St Peter and St Paul Church, Foxearth, Suffolk
The flint exterior of St Peter and St Paul Church, Foxearth, Suffolk
The bridge from the footpath to the churchyard at Foxearth
The clock on the tower at Foxearth church
The door within the porch at Foxearth church
The interior of the church at Foxearth is particularly rich in interesting details.
The ceiling at Foxearth church is particularly detailed.
Detail of a carving at Foxearth church.
Foxearth church is home to many intricate murals.
Detail of a carved stone face in the ceiling of Foxearth church.
The interior of Foxearth church.
Side door at Foxearth church
The carved wooden lectern at Foxearth Church.
Detail from the interior of Foxearth Church.
View from the inside looking out over the churchyard at Foxearth church.
Foxearth church spire in its glory days
Foxearth's church spire was one of the glories of the border parishes, 130 feet high, and visible for miles around. After a freak summer storm in 1948, it was suddenly gone. Legend has it that the two powerful neighbouring Squiresons (Squire / Parsons) Rev. Edward Bull of Pentlow and Rev. John Foster of Foxearth had a wager to see who could erect the highest building. John Foster built a huge spire on his church, whereas Edward Bull, whose church was a tiny affair on an island in the Stour valley, took the alternative route of a 90 ft high tower at his rectory, which was at the highest point for miles around. John Foster won the bet, but Edward Bull's creation still stands whereas John Fosters's creation is no more. In fact, Edward Bull's tower was built five years before the spire, in 1858: but it is true that the two rectors were close friends who vied with each other.
Foxearth & District Local History Society
Foxearth Church Tower
As you approach the tower from the north (the new churchyard) you will notice that three sides have clock faces with limestone carvings and sculptures adjoining each quarter of the faces. The north face is decorated with flowers and foliage, representing the 3rd day of Creation “Let the earth produce all kinds of plants” Gen.1.11. The west face shows two birds in a fruit tree, two birds sitting on a nest, two birds pecking amongst ears of wheat and three birds in a holly tree with berries, representing the four seasons and the 5th day of Creation “Let the air be filled with birds... he told the birds to increase in number” Gen.1.20,22. The south face shows a lamb, a rabbit, a squirrel and a fox, representing the 6th day of Creation “Let the earth produce all kinds of animal life: domestic and wild, large and small” Gen.1.26.
Beneath the clock faces, from north to south, inscribed in red lettering on sandstone, is a dedication to Margaret Foster who deceased Easter Eve 1861.
The famous Father Willis organ is currently sited immediately in front of the original Baptistry at the west end of the church. It is a beautiful instrument with much gilding on its case and pipes.
Behind the organ is the Baptistry at the base of the tower which originally housed the stone font, now at the west end of the north aisle. The walls here have painted decorations and beautiful glazed and gilded tiles.
The purpose of the Lectern is to hold the large church Bible.

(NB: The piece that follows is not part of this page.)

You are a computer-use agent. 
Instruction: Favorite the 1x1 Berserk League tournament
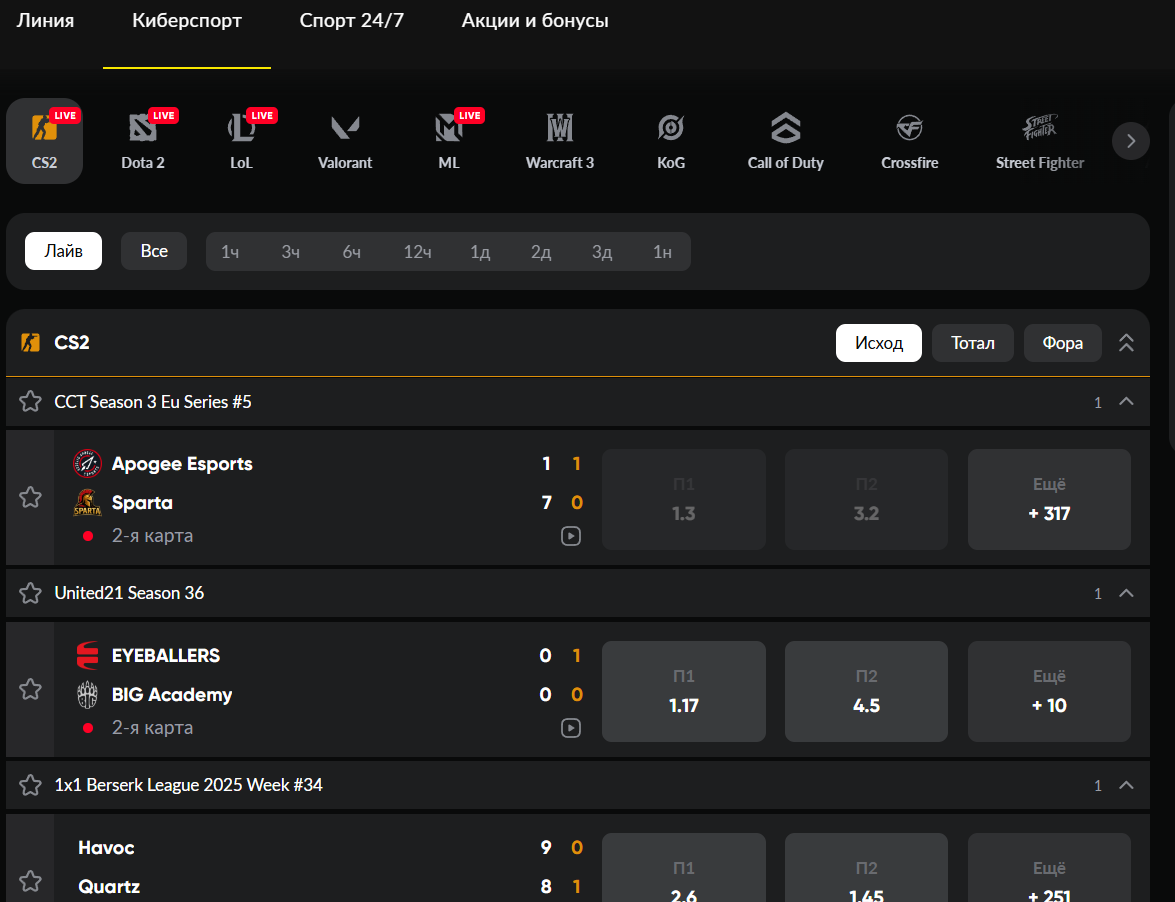pyautogui.click(x=30, y=785)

This one is skillfully carved and takes the form of an eagle holding a ribbon in its beak which flows back under its wings. Its feet stand on a sphere surrounded by emblems of the Four Evangelists. Beneath this is a tower supported by pillars.

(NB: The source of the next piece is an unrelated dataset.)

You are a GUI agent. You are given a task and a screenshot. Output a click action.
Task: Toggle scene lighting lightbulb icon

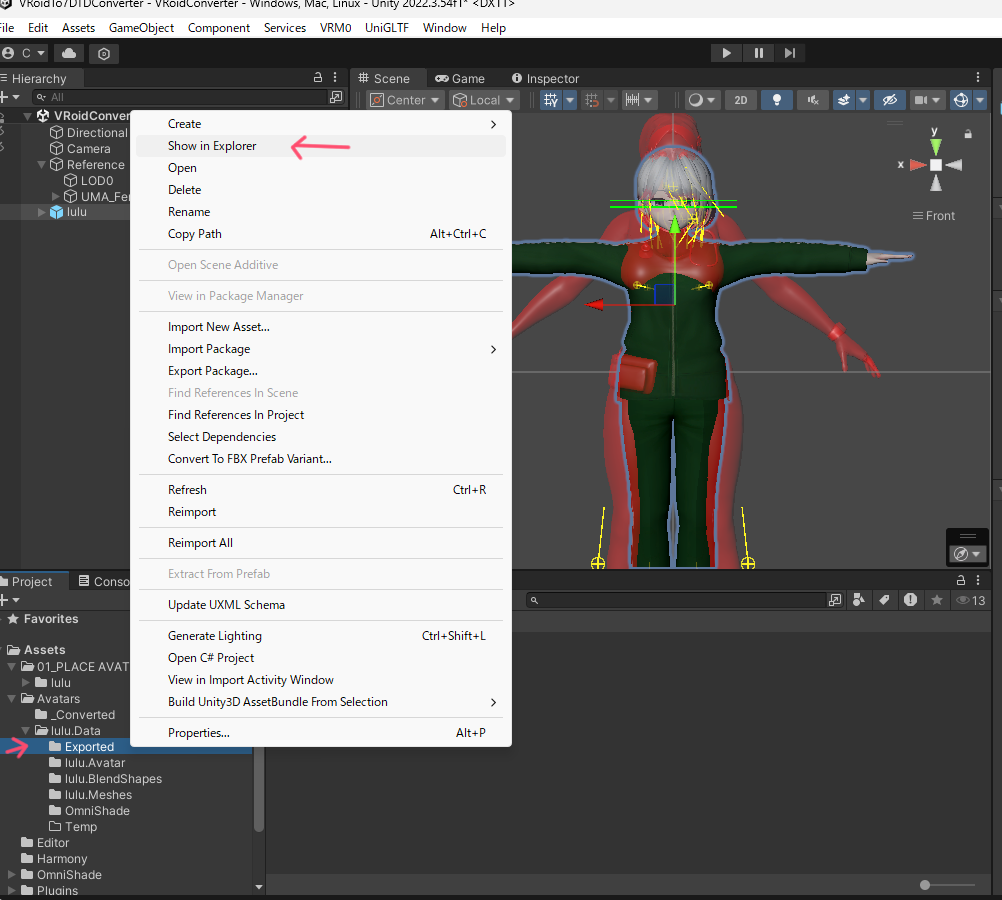[x=776, y=100]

Painted panels around the pulpit depict the Fathers of the Church:
St.Gregory ( altar & chalice); St.Augustine (heart); Christ as King in Majesty;
St Ambrose (scourge); St.Jerome (lion)
Around the walls from left to right are wall paintings depicting saints and martyrs with their symbols and attributes including; St Cecilia, Virgin Martyr (organ/harp); St Prisca VM (lion & sword); St Agatha VM (dish, jug & shears); St Agnes VM (sword); Aethelreda Queen & Abbess; St Lucy VM (pincers, cauldron, sword); St Osyth (stag); St Athelburga Queen; St Elizabeth (jug); St Perpetua (cow); St Margaret (lance & dragon).
As you leave the churchyard pause by the lych gate. Its original purpose was to provide a temporary resting place for a coffin prior to burial (lycche in medieval times meant ‘body’). Above the tiles on its roof you will see an iron cross and below that a wooden carving of Christ resting whilst carrying his cross to Calvary. Look up inside the gate and you will discover another text: “This lychgate was restored and dedicated on 11th November 1966 to the Glory of God and in loving memory of Lieut. Thomas Harvey Overbury Capron 1/5th Essex Reg. Killed at Gaza 26th March 1917 aged 21.”